B.4.3.2.5 « Canalopathies acquises »

A la suite du facteur précipitant certains canaux ioniques dépendants soit du voltage soit d’un neurotransmetteur, sont modifiés. Ces changements apparaissent après quelques semaines et abaissent le seuil d’apparition des crises. Les « canalopathies acquises » peuvent affecter les dendrites, les régions perisomatiques et les axones. La possibilité d’avoir plusieurs canalopathies sur un même neurone n’est pas encore démontrée (Pitkanen, A., et al. - 2009) (Figure 15).

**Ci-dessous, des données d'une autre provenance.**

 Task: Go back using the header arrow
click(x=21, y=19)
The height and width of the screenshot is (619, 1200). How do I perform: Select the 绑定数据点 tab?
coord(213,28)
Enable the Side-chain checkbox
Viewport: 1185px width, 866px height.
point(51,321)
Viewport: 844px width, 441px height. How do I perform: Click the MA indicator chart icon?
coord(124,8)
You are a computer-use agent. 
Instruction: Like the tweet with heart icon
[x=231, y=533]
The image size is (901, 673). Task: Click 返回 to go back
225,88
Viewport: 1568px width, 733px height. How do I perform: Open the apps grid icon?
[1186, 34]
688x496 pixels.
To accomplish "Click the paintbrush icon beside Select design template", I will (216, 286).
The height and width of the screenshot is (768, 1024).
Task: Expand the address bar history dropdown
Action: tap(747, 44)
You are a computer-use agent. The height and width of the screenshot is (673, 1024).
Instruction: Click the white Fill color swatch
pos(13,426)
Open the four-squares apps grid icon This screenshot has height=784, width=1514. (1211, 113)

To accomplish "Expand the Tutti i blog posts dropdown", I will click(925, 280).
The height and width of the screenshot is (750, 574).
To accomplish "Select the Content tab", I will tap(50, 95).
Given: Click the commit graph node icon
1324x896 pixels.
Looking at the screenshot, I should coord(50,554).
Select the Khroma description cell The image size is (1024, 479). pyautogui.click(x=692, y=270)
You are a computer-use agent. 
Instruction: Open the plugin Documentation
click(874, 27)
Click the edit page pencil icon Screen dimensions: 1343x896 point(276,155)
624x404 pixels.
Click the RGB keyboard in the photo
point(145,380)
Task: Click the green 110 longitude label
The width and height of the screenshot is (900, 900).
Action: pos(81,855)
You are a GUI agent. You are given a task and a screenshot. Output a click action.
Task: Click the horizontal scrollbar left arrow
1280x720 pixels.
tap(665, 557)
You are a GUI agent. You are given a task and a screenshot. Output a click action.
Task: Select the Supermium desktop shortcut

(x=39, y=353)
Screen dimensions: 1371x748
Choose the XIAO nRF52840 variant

B.4.3.2.6 Angiogenèse et changement dans la matrice extracellulaire

Une activité critique prolongée active l’expression de facteurs angiogéniques qui induisent une augmentation de la densité vasculaire (Hunsberger, J. G., et al. - 2005, Newton, S. S., et al. - 2003). Après une crise, on observe d’importants remodelages vasculaires, impliquant des changements de la matrice extracellulaire (ECM). L’étude des profils moléculaires montre une régulation des enzymes impliquées dans la dégradation et le remodelage de l’ECM, particulièrement le système plasminogène et les métalloprotéases (Lukasiuk, K., et al. - 2003).